Look through the data below for the line with "Given: Tap the", and transcribe it exactly together with each line after it up to and including the line with "Task: Click the Level 11 circle badge". Give nothing else.

[Opening Data section section]

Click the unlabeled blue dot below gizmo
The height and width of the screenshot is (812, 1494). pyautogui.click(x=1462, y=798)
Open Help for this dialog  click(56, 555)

[Closing Data section section]
[Opening Data section section]

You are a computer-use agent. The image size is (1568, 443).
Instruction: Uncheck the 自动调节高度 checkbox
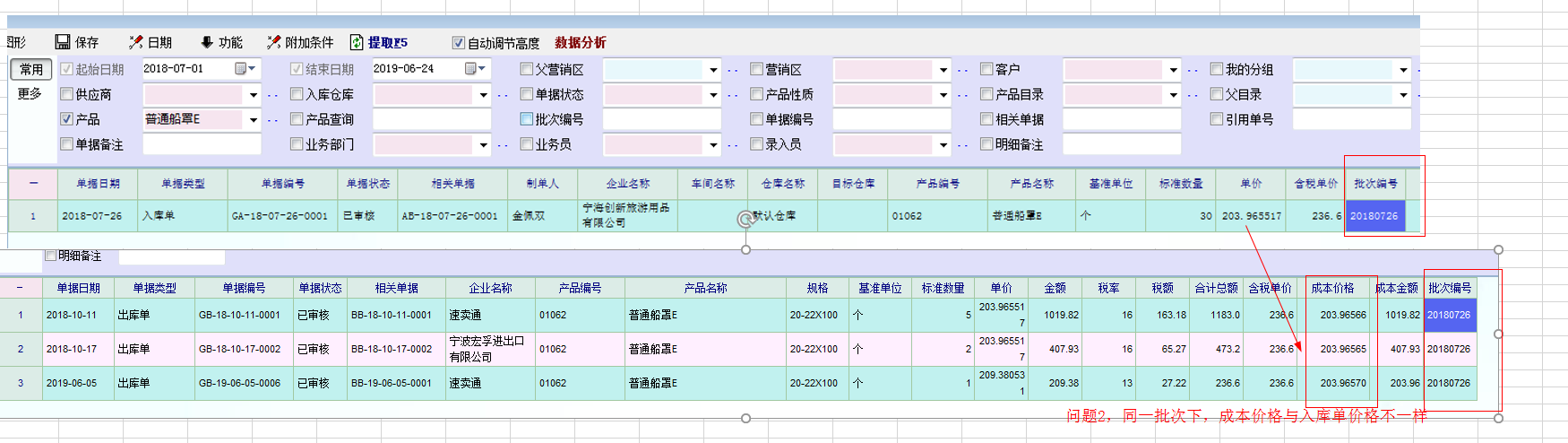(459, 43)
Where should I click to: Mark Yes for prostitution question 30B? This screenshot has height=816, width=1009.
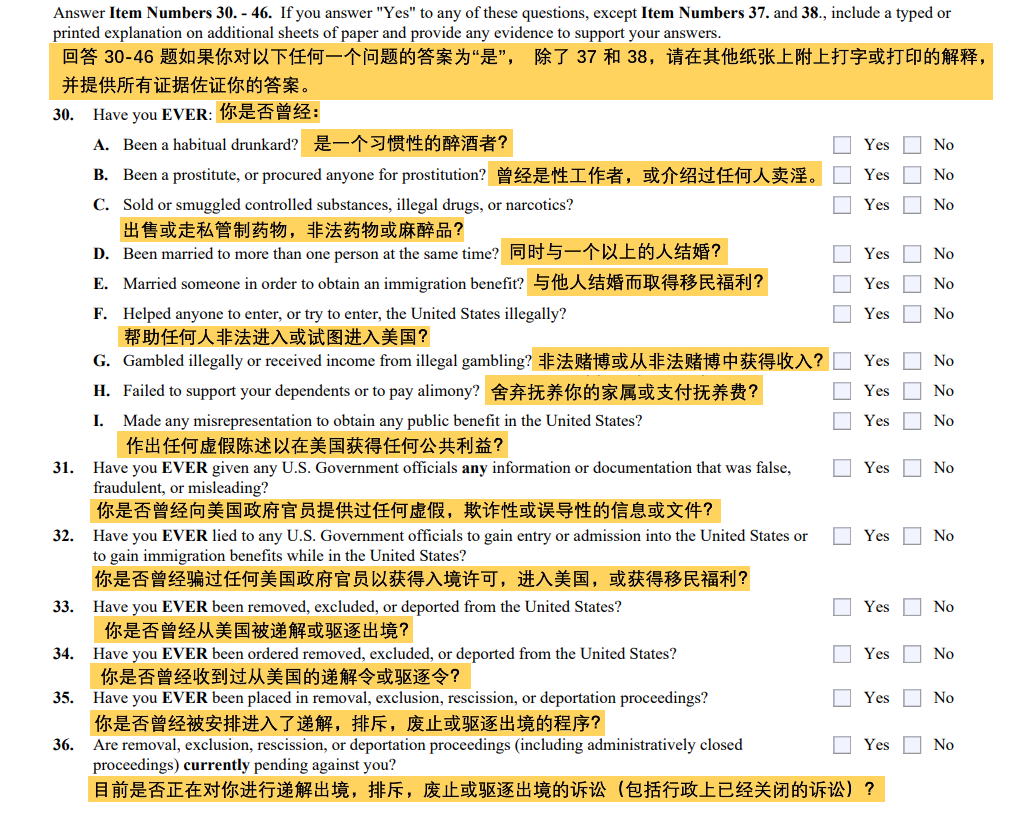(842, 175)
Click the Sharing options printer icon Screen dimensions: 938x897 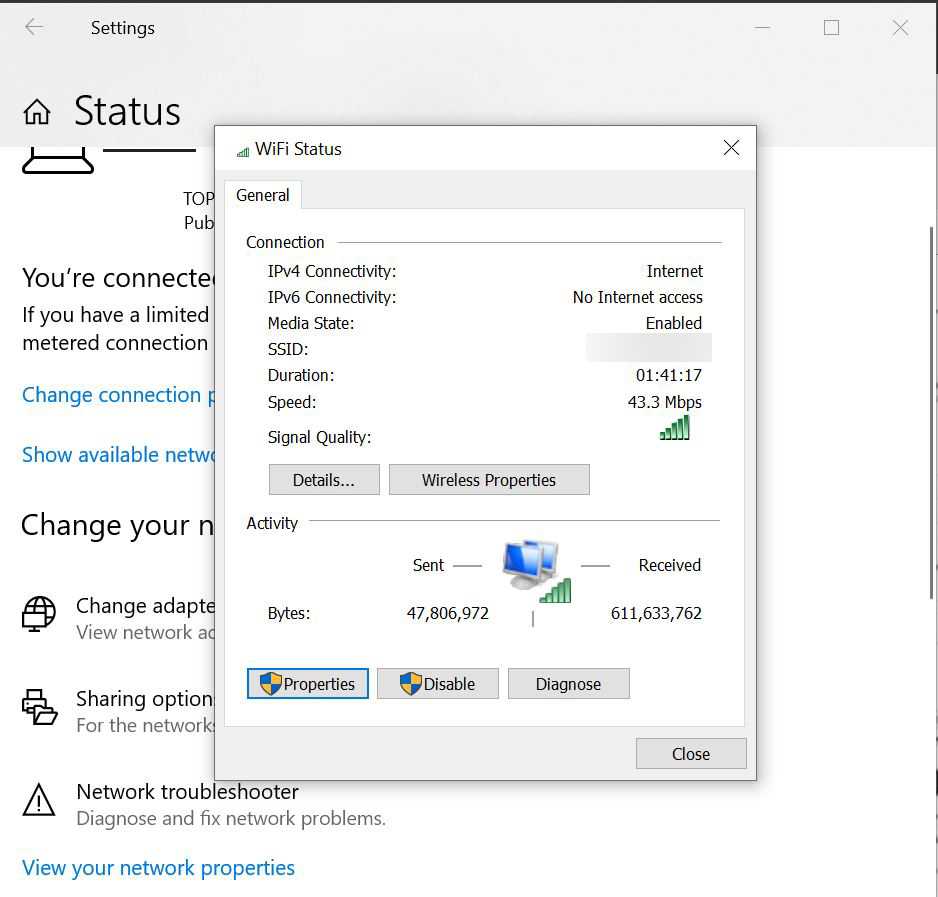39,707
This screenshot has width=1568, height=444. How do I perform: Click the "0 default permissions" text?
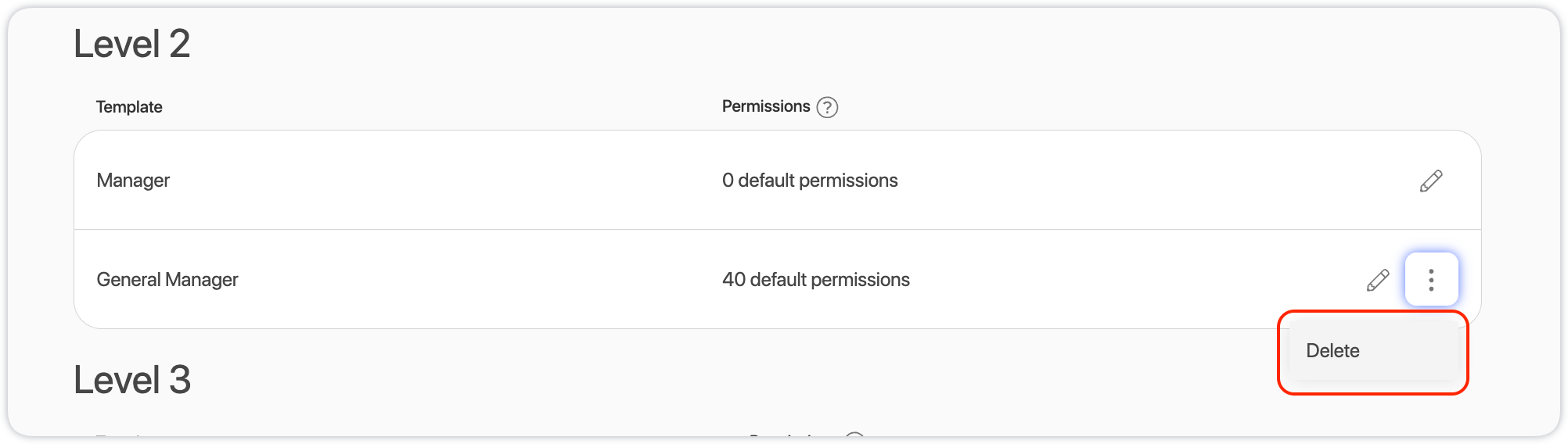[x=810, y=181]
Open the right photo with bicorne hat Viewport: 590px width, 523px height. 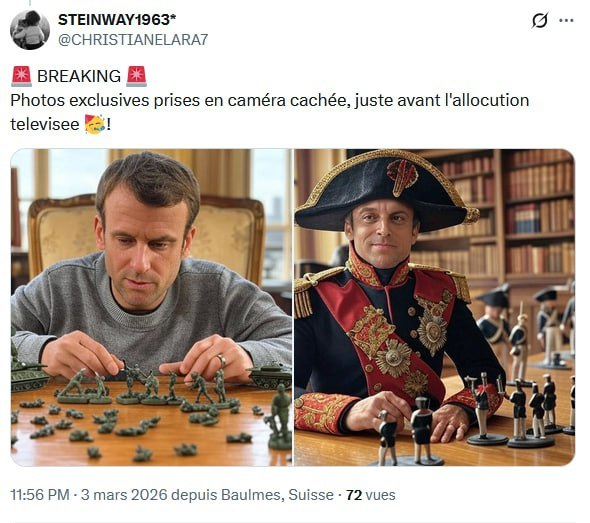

[Closing Data section section]
[Opening Data section section]

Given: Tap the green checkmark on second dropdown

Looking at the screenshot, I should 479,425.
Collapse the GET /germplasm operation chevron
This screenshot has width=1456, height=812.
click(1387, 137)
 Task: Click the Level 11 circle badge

[Closing Data section section]

Solution for this task
Given: Tap the green checkmark on second dropdown

Looking at the screenshot, I should 479,425.
Collapse the GET /germplasm operation chevron
This screenshot has width=1456, height=812.
click(1387, 137)
 Task: Click the Level 11 circle badge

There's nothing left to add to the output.